Olympic cycling event

The men's points race was an event at the 1988 Summer Olympics in Seoul, South Korea, for which the final was held on 24 September 1988. There were 34 participants from 34 nations, with 24 cyclists competing in the final. Each nation was limited to 1 cyclist in the event. The event was won by Dan Frost of Denmark, with Leo Peelen of the Netherlands taking silver and Marat Ganeyev of the Soviet Union bronze. It was the first medal in the men's points race for each of the three nations.

==Background==

This was the third appearance of the event. It was first held in 1900 and not again until 1984; after that, it was held every Summer Games until 2008 when it was removed from the programme.
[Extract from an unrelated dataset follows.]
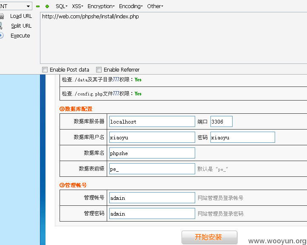This screenshot has width=307, height=245.
Task: Select the port 3306 input field
Action: point(221,121)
The women's version was held from 1996 through 2008.

Three of the 24 finalists from the 1984 Games returned: silver medalist Uwe Messerschmidt of West Germany, bronze medalist José Youshimatz of Mexico, and fifth-place finisher Juan Curuchet of Argentina. The reigning World Champion (1987) was Marat Ganeyev of the Soviet Union; Messerschmidt had been runner-up. Dan Frost of Denmark had won the World Championship in 1986. Ganeyev and Frost were favored in Seoul.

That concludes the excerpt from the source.